Existe uma restrição à liberdade de estabelecimento, na aceção do artigo 43.o CE, em conjugação com o artigo 48.o CE, pelo facto de ser recusada às recorrentes a aplicação da legislação neerlandesa relativa à unidade fiscal às atividades e ao património da subfilial/2.a recorrente [MSA Nederland], sediada nos Países Baixos?
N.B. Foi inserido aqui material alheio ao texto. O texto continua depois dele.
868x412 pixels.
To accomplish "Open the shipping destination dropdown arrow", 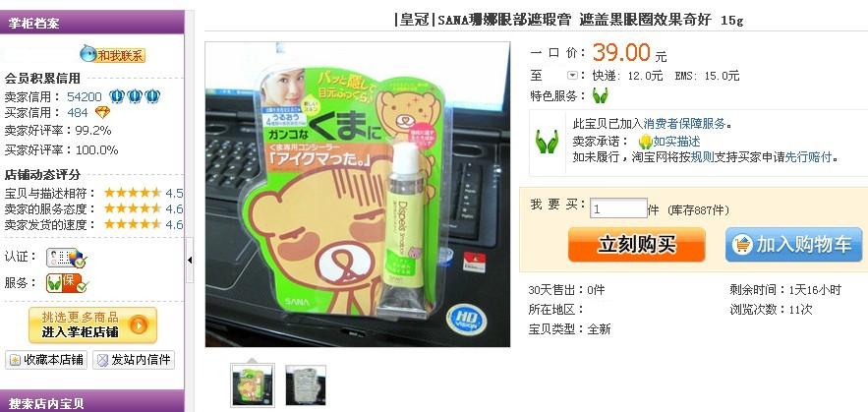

Nesse contexto, à luz dos objetivos prosseguidos pela legislação neerlandesa relativa à unidade fiscal […], a situação da subfilial/2.a recorrente [MSA Nederland] é objetivamente comparável [….] à (i) situação de uma sociedade sediada nos Países Baixos que é filial de uma holding intermédia sediada nos Países Baixos que não optou por constituir, com a respetiva sociedade mãe sediada nos Países Baixos, uma unidade fiscal e que, portanto, enquanto subfilial, também não tem acesso, tal como a 2.a recorrente, ao regime da unidade fiscal com — apenas — a respetiva «sociedade-avó», ou à (ii) situação de uma subfilial sediada nos Países Baixos que optou, em conjunto com a respetiva sociedade-mãe ou holding intermédia sediada nos Países Baixos, por constituir uma unidade fiscal com a respetiva sociedade-mãe (ou «sociedade-avó») sediada nos Países Baixos e cujas atividades e património são, portanto, ao contrário das atividades e património da 2.a recorrente [MSA Nederland], fiscalmente consolidados?
2.
É relevante para a resposta à primeira questão, primeiro período […], que as holdings intermédias estrangeiras em causa, caso não operem nos Países Baixos por meio de uma filial, mas sim através de um estabelecimento estável, tenham optado por constituir, com a respetiva sociedade-mãe sediada nos Países Baixos — no que se refere ao património e às atividades desse estabelecimento estável — uma unidade fiscal?
3.
Em caso de resposta afirmativa à primeira questão, primeiro período, tal restrição pode ser justificada por razões imperiosas de interesse geral, mais especificamente pela necessidade de manter a coerência do sistema fiscal, incluindo a prevenção da dupla compensação unilateral e bilateral dos prejuízos […]?
4.
Em caso de resposta afirmativa à terceira questão, a restrição deve ser considerada proporcionada […]?